(A run of items)
· · · ·

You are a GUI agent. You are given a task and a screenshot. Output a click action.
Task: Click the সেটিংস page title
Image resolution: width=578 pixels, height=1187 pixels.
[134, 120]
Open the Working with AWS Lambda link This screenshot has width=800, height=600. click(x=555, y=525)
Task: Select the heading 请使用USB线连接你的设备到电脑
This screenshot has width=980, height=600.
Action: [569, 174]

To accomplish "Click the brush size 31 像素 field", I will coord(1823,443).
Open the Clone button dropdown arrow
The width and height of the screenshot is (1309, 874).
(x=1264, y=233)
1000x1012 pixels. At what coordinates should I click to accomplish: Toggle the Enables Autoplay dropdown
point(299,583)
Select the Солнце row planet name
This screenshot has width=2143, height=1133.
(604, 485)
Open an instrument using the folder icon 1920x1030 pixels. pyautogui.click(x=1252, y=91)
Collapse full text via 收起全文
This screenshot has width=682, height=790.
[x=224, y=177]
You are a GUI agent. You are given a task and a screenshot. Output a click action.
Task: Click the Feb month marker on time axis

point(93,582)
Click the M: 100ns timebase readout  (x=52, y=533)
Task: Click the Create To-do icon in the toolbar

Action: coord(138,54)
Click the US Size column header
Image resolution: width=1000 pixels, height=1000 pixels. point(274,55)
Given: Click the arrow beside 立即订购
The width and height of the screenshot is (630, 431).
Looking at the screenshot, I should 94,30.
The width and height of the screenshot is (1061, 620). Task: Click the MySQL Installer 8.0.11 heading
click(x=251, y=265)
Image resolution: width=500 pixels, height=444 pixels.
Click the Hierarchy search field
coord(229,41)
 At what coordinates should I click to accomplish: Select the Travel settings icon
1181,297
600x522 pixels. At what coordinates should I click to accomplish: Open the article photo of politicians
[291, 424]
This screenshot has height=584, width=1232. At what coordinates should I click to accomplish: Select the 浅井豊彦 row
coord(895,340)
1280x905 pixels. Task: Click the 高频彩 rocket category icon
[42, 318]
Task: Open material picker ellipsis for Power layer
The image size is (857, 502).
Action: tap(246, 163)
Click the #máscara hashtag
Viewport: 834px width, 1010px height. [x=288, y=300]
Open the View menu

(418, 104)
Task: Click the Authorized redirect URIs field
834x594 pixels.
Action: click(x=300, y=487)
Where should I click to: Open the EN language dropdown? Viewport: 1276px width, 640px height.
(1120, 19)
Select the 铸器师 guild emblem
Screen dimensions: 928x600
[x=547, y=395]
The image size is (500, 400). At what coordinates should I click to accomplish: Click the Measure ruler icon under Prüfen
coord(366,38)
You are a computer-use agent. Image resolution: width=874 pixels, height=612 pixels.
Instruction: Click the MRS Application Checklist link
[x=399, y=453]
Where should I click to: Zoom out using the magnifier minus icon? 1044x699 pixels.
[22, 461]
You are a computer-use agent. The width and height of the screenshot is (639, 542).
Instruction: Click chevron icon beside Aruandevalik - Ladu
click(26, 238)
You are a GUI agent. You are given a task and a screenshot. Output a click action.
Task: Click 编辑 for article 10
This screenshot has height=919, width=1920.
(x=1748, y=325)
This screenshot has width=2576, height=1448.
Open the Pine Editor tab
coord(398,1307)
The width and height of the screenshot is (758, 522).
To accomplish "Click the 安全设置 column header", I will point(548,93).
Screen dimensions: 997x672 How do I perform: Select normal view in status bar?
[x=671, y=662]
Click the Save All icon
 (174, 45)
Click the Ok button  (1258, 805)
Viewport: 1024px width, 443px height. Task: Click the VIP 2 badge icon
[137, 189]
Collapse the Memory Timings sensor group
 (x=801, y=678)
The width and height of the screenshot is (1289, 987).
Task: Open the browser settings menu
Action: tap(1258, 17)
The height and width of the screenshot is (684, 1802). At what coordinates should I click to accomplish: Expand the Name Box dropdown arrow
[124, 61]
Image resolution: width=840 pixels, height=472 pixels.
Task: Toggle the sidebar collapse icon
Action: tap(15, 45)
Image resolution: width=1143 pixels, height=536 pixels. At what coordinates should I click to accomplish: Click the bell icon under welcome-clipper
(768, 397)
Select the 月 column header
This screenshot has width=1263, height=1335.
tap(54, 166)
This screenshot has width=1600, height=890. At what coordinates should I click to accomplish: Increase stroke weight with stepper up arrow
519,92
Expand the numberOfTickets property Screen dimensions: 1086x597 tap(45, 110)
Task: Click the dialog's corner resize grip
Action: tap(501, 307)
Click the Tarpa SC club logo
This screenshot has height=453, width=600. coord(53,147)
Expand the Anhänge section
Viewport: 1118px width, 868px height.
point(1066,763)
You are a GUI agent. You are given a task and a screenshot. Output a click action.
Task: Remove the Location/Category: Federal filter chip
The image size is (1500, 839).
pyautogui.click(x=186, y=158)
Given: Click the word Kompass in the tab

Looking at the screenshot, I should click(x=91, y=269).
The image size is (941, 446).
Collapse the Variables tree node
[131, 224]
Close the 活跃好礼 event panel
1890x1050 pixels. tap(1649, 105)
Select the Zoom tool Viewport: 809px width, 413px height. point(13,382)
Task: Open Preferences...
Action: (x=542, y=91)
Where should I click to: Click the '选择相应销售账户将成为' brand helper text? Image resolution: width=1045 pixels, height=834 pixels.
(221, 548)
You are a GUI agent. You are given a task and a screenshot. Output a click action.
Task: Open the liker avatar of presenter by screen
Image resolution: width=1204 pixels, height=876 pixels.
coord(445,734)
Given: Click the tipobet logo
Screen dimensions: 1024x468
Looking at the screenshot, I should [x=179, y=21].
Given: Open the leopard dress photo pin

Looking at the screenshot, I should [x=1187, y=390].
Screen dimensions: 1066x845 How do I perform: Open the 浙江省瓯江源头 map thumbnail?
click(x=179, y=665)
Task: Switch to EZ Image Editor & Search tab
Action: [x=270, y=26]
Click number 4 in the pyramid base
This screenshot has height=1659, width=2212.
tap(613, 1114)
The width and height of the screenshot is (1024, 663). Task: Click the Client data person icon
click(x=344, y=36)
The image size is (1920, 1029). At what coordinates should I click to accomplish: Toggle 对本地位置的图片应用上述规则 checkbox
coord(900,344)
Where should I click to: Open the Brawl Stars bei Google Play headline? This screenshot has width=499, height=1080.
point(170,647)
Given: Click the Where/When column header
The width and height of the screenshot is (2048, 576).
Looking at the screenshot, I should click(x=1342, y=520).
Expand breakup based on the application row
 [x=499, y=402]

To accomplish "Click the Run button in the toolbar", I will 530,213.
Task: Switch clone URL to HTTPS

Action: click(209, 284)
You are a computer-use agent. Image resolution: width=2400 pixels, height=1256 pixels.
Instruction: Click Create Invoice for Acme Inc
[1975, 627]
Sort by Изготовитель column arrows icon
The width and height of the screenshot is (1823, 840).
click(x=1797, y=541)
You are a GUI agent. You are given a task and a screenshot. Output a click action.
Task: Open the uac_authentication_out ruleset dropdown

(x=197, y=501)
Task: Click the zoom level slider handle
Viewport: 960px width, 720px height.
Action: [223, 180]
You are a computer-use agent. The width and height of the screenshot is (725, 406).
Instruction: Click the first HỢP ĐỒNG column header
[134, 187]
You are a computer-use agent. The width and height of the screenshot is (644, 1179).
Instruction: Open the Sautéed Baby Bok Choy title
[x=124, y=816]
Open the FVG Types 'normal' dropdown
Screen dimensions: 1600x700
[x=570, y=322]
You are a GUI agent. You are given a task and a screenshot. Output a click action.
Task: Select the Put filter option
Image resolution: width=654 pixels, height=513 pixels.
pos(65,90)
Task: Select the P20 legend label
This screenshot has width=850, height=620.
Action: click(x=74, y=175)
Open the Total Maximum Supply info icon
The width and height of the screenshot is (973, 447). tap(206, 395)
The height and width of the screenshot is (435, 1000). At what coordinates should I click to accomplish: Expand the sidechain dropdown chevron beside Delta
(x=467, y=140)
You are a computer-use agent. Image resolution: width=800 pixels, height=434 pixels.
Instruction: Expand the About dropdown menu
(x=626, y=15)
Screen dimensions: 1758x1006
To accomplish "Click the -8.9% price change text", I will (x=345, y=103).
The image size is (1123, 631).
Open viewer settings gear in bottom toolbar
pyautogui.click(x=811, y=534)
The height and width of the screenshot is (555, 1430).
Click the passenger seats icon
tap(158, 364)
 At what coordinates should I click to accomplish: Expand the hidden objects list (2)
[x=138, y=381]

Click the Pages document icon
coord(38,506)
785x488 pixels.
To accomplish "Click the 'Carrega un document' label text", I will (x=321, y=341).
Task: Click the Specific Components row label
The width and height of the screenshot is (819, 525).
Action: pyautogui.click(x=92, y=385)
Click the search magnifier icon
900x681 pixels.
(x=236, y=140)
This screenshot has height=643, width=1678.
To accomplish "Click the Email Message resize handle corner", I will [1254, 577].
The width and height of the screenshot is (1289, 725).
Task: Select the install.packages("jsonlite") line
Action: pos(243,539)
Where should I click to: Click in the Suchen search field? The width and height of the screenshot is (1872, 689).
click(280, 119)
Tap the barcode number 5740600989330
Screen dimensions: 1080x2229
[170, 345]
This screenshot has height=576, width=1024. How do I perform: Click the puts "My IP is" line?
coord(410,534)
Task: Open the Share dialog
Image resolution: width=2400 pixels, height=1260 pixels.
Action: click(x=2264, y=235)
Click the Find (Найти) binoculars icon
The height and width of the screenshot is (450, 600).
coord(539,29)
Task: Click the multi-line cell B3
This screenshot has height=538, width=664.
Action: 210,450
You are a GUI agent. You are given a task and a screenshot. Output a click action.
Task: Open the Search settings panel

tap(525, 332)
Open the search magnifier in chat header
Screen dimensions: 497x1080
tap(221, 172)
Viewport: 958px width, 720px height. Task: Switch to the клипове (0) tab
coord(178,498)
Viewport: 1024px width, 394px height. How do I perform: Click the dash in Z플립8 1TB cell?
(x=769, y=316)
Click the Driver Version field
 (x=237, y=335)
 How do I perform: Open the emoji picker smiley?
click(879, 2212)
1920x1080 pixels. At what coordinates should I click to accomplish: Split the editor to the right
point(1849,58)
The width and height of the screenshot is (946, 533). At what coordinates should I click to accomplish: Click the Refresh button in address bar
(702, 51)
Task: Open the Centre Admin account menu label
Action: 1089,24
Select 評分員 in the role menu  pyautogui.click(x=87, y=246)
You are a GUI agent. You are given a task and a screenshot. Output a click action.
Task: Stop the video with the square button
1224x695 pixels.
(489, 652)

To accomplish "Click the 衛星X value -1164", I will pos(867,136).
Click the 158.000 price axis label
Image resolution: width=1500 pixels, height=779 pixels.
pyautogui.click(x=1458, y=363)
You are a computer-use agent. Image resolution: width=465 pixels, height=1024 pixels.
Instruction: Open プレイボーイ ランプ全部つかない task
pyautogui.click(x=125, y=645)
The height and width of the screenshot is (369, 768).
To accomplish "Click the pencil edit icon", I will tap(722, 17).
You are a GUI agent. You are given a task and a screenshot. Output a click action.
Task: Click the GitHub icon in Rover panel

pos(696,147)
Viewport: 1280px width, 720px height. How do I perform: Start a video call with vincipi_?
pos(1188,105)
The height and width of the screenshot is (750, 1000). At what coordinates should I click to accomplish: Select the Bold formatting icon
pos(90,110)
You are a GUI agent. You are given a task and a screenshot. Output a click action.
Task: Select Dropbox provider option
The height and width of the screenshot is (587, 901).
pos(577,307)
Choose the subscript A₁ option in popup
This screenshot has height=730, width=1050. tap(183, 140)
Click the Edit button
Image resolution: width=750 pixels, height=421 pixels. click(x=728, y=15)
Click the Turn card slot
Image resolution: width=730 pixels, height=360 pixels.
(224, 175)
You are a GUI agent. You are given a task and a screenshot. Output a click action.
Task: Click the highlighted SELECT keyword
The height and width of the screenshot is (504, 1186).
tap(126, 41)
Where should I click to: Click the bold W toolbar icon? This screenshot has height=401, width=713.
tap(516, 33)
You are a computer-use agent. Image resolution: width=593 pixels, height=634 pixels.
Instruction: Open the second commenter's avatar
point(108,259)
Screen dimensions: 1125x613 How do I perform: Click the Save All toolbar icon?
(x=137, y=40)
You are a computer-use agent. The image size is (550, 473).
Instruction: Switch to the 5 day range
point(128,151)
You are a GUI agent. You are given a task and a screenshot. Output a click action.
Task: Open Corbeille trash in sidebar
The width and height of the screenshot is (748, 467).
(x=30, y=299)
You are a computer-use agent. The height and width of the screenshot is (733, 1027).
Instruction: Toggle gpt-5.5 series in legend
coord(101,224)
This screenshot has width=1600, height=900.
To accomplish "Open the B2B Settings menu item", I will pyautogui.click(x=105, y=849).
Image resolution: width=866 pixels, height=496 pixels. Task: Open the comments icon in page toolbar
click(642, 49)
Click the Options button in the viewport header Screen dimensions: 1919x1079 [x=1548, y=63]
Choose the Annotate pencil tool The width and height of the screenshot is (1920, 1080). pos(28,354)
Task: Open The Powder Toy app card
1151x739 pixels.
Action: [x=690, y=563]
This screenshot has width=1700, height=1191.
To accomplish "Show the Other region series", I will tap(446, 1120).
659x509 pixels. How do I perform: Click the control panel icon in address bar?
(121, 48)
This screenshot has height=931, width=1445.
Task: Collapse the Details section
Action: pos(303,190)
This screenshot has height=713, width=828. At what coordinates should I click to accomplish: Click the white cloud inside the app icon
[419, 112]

· · · ·

* _Set problem_: Please return the lines from the one containing "659x509 pixels. How" through the last of the items above, unchanged.

* _Result of this task_:
659x509 pixels. How do I perform: Click the control panel icon in address bar?
(121, 48)
This screenshot has height=931, width=1445.
Task: Collapse the Details section
Action: pos(303,190)
This screenshot has height=713, width=828. At what coordinates should I click to accomplish: Click the white cloud inside the app icon
[419, 112]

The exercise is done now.